──────── GIVEN DATA ────────

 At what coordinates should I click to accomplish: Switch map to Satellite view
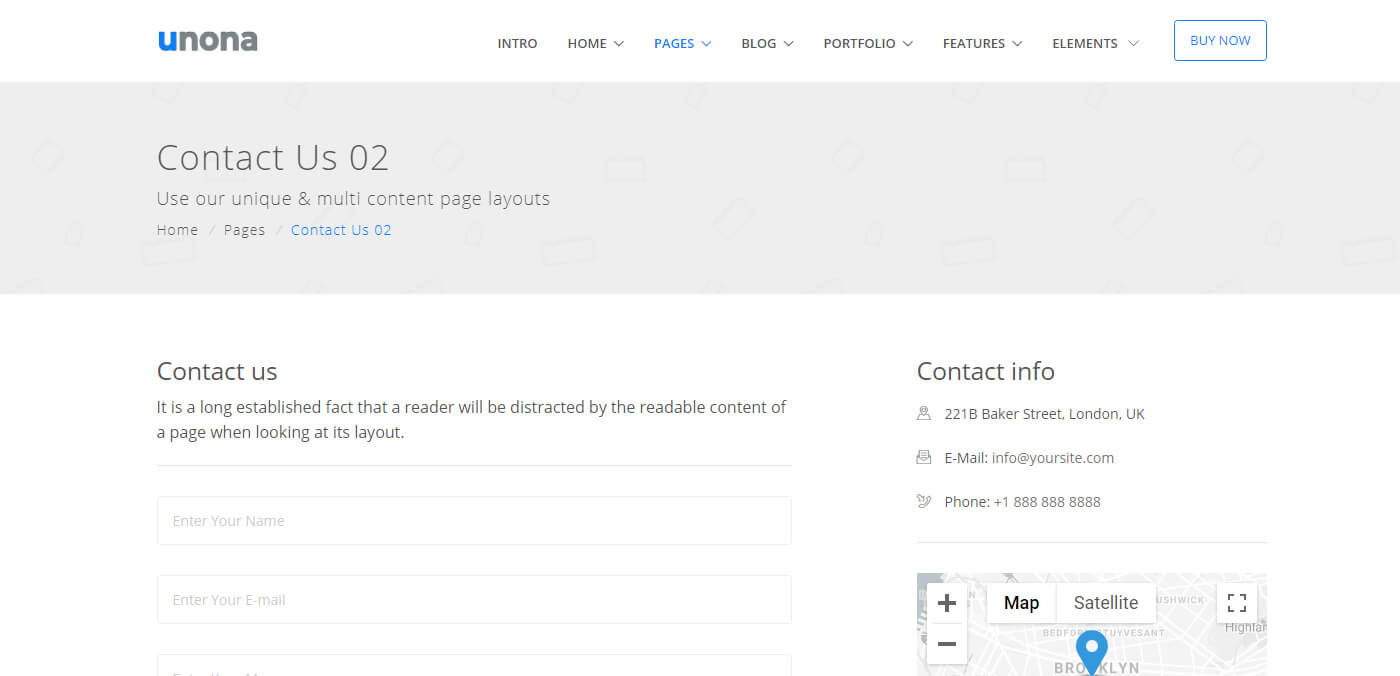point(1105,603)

────────
──────── GIVEN DATA ────────

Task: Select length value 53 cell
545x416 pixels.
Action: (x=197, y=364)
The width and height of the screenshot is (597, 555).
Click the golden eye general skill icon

────────

REQUIRED WORK:
Starting at the line that has "The width and" and ending at the line that has "Click the golden eye general skill icon", please write out the lines above exactly, leaving out all others.

RESULT OF THE EXERCISE:
The width and height of the screenshot is (597, 555).
Click the golden eye general skill icon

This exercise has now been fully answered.